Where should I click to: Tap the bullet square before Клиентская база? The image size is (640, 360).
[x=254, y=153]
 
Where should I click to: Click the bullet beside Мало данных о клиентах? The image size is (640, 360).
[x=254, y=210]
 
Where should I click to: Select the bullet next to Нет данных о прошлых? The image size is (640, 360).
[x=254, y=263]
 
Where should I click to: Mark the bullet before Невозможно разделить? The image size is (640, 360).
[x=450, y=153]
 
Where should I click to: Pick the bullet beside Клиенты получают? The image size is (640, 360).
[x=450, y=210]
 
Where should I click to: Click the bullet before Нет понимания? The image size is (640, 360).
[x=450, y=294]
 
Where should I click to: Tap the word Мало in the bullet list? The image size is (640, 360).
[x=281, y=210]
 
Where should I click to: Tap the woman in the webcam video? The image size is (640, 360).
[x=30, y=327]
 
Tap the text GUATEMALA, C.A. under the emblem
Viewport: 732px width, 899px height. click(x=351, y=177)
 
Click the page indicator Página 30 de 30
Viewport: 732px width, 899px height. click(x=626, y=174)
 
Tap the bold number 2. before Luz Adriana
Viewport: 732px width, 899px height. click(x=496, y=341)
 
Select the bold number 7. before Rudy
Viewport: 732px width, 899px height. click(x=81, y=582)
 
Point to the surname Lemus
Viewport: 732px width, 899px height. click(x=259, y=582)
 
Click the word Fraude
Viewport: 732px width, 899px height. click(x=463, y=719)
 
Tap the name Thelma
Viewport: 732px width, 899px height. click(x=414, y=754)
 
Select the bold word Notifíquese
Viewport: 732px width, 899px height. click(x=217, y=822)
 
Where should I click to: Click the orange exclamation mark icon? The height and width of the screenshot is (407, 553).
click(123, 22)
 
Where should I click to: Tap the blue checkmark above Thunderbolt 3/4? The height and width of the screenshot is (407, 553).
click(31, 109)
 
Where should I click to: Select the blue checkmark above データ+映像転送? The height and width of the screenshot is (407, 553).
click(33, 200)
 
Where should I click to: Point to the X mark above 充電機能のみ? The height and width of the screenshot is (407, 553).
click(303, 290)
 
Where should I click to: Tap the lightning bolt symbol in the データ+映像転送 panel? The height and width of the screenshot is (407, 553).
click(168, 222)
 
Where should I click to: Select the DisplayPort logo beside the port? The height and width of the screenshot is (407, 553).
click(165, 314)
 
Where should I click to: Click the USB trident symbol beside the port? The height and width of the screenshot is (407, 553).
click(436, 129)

===

TASK STATEMENT :: Can you reproduce all of the records above, word for word?

PROBLEM SOLUTION ::
Where should I click to: Tap the bullet square before Клиентская база? The image size is (640, 360).
[x=254, y=153]
 
Where should I click to: Click the bullet beside Мало данных о клиентах? The image size is (640, 360).
[x=254, y=210]
 
Where should I click to: Select the bullet next to Нет данных о прошлых? The image size is (640, 360).
[x=254, y=263]
 
Where should I click to: Mark the bullet before Невозможно разделить? The image size is (640, 360).
[x=450, y=153]
 
Where should I click to: Pick the bullet beside Клиенты получают? The image size is (640, 360).
[x=450, y=210]
 
Where should I click to: Click the bullet before Нет понимания? The image size is (640, 360).
[x=450, y=294]
 
Where should I click to: Tap the word Мало in the bullet list? The image size is (640, 360).
[x=281, y=210]
 
Where should I click to: Tap the woman in the webcam video? The image size is (640, 360).
[x=30, y=327]
 
Tap the text GUATEMALA, C.A. under the emblem
Viewport: 732px width, 899px height. click(x=351, y=177)
 
Click the page indicator Página 30 de 30
Viewport: 732px width, 899px height. click(x=626, y=174)
 
Tap the bold number 2. before Luz Adriana
Viewport: 732px width, 899px height. click(x=496, y=341)
 
Select the bold number 7. before Rudy
Viewport: 732px width, 899px height. click(x=81, y=582)
 
Point to the surname Lemus
Viewport: 732px width, 899px height. click(x=259, y=582)
 
Click the word Fraude
Viewport: 732px width, 899px height. click(x=463, y=719)
 
Tap the name Thelma
Viewport: 732px width, 899px height. click(x=414, y=754)
 
Select the bold word Notifíquese
Viewport: 732px width, 899px height. click(x=217, y=822)
 
Where should I click to: Click the orange exclamation mark icon? The height and width of the screenshot is (407, 553).
click(123, 22)
 
Where should I click to: Tap the blue checkmark above Thunderbolt 3/4? The height and width of the screenshot is (407, 553).
click(31, 109)
 
Where should I click to: Select the blue checkmark above データ+映像転送? The height and width of the screenshot is (407, 553).
click(33, 200)
 
Where should I click to: Point to the X mark above 充電機能のみ? The height and width of the screenshot is (407, 553).
click(303, 290)
 
Where should I click to: Tap the lightning bolt symbol in the データ+映像転送 panel? The height and width of the screenshot is (407, 553).
click(168, 222)
 
Where should I click to: Select the DisplayPort logo beside the port? The height and width of the screenshot is (407, 553).
click(165, 314)
 
Where should I click to: Click the USB trident symbol beside the port? The height and width of the screenshot is (407, 553).
click(436, 129)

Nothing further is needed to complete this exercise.